Former prison inmate Arthur Taylor has laid a complaint against the Department of Corrections, after a book about organised crime sent to him in a parcel, was confiscated while he was in jail during the New Year period.
Taylor, known as a jailhouse lawyer, was released on bail last week and said the book Gangland by award-winning investigative journalist Jared Savage was seized by the Otago Corrections Facility on the grounds it contained "gang regalia".
The book explores New Zealand's underworld of organised crime and violent gangs.
Taylor wrote a complaint to Corrections on 12 January, and has since filed another complaint to the Office of the Inspectorate on 16 January.
He said he was prepared to take the case to court.
In the complaint to Corrections viewed by RNZ, Taylor asked for the decision to be reviewed and felt it breached section 14 of the New Zealand Bill of Rights Act.
"In short it breaches my right to freedom of expression.
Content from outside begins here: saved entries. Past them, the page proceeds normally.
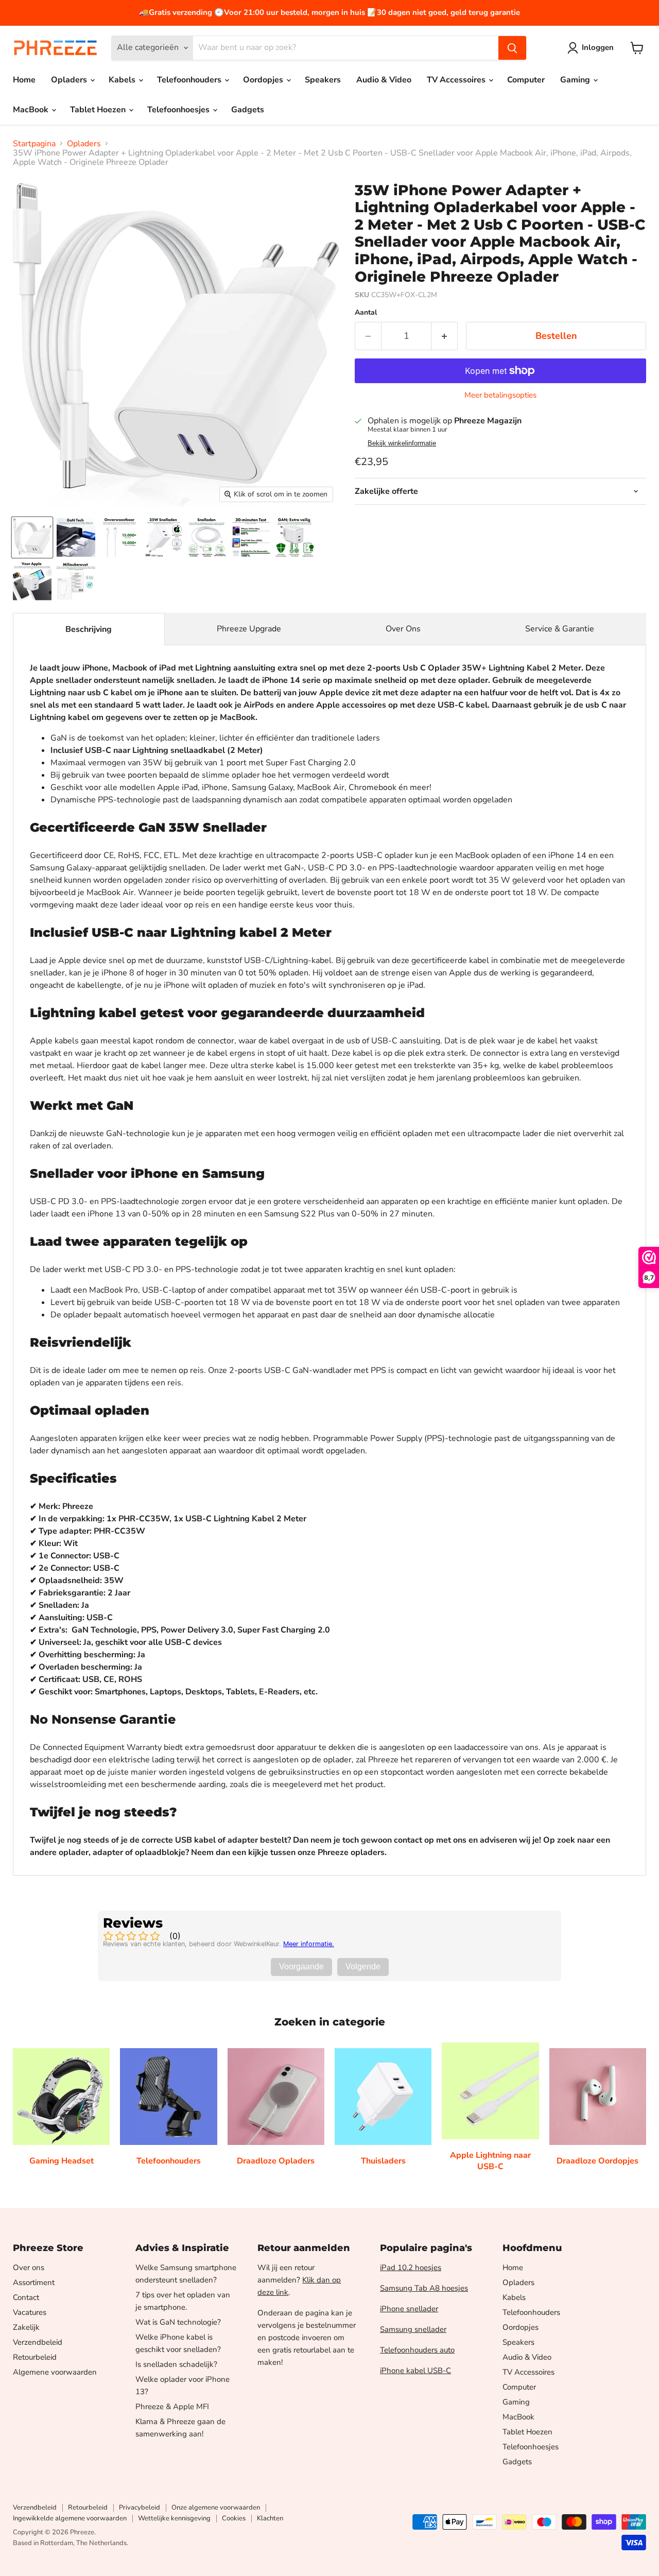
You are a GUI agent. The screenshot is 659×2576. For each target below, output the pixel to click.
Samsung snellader (413, 2329)
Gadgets (247, 109)
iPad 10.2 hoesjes (410, 2267)
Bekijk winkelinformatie (402, 443)
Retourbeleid (35, 2357)
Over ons (28, 2267)
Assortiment (34, 2282)
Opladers (70, 79)
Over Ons (403, 628)
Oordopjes (264, 79)
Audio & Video (383, 79)
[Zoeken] (512, 48)
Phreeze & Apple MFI (172, 2406)
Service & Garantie (559, 628)
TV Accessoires (457, 79)
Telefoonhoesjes (179, 109)
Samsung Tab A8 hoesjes (424, 2288)
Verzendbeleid (37, 2342)
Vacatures (29, 2312)
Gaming (576, 79)
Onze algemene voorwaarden (215, 2507)
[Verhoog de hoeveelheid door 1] (444, 336)
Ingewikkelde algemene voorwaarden (70, 2518)
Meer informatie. (308, 1944)
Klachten (270, 2518)
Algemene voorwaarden (55, 2372)
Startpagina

There is no countervailing reason that would justify the breach of my section 14 NZBORA (Bill of Rights Act) right," he wrote in the complaint.
In a response the Otago Corrections Facility's management sent to Taylor, also viewed by RNZ, it said the book promoted violence and drug use.
"Management believes that this publication promotes violence and drug use and is a negative influence within a prison and reserves the right to not to issue this book via the prisoner property policy."
Taylor rejects the argument, telling RNZ that most people featured in the book ended up in jail, and believes it will act as a deterrent to crime.
He said he had previously read the book.
"[It's] far from glorifying crime, it's actually filled with stories [where] everyone in there is people that have been arrested and brought to justice and made to account for the criminal offending," Taylor said.
"It's probably a deterrent to crime."
Corrections declined to be interviewed but said in a statement there was no official list of banned books in New Zealand prisons.
"The decision to allow certain books into prison is made by the relevant prison director on a case-by-case basis," it said.
"However, there are publications that, while not specifically banned, are not suitable to be authorised in prison, unless the prison director makes an exception."
The spokesperson said prisoners also had access to library services and Corrections' policy was that prison library collections should not contain any objectionable or offensive material.
Those included pornography; overly violent, objectionable, occult material; gang related or other offensive material; and any other material prison staff considered may interfere with the effective management, security and good order of the prison.
Taylor said he was prepared to take the complaint against Corrections to court.
"An attack on anyone's human rights is an attack on the human rights of us all ... and freedom of expression is one of the most important human rights," he said.